INFORMATION GIVEN:
--- START ---
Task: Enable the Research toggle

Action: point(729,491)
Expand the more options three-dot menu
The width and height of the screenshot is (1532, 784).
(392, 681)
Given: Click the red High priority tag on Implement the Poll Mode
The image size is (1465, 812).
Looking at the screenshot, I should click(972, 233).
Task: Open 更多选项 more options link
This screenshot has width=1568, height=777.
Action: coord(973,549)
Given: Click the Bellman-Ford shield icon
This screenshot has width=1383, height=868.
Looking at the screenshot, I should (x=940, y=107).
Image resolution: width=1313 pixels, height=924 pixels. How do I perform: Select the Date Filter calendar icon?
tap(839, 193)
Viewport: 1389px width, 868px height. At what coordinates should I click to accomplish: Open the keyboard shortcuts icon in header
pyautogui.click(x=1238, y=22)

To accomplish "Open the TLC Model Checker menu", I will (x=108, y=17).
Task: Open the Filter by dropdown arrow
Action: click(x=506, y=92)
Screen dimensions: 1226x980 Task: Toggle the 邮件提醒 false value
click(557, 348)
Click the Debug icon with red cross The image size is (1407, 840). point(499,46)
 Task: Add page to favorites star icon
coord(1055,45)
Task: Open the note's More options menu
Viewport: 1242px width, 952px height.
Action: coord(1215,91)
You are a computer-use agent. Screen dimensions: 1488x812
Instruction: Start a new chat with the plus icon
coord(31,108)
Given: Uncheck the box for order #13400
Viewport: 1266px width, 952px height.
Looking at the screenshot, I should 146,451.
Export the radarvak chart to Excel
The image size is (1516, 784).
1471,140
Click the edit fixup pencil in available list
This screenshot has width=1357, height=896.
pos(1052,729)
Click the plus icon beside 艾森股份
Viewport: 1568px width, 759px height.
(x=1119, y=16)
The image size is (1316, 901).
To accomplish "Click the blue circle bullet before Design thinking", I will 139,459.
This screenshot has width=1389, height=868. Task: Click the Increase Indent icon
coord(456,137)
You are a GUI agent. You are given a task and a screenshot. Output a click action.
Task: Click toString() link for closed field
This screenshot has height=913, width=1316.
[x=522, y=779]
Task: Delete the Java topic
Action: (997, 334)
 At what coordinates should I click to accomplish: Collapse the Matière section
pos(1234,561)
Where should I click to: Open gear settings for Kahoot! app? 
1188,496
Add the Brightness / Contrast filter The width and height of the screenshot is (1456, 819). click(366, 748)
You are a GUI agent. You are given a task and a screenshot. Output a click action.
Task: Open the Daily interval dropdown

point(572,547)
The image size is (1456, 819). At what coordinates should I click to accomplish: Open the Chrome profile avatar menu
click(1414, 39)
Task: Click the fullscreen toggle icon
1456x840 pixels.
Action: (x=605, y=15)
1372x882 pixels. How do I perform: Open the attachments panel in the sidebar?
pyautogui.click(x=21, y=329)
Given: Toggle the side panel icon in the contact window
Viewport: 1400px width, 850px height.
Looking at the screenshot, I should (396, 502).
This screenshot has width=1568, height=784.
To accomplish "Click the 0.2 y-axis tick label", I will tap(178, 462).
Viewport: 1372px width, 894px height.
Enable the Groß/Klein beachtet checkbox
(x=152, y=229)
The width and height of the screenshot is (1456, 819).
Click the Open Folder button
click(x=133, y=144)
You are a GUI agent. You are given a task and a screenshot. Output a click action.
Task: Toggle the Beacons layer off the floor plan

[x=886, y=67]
--- END ---
PROBLEM STATEMENT:
Copying word for word, give each line of the data above from the first one through the line containing "Given: Click the Bellman-Ford shield icon", and nothing else.

SOLUTION:
Task: Enable the Research toggle

Action: point(729,491)
Expand the more options three-dot menu
The width and height of the screenshot is (1532, 784).
(392, 681)
Given: Click the red High priority tag on Implement the Poll Mode
The image size is (1465, 812).
Looking at the screenshot, I should click(972, 233).
Task: Open 更多选项 more options link
This screenshot has width=1568, height=777.
Action: coord(973,549)
Given: Click the Bellman-Ford shield icon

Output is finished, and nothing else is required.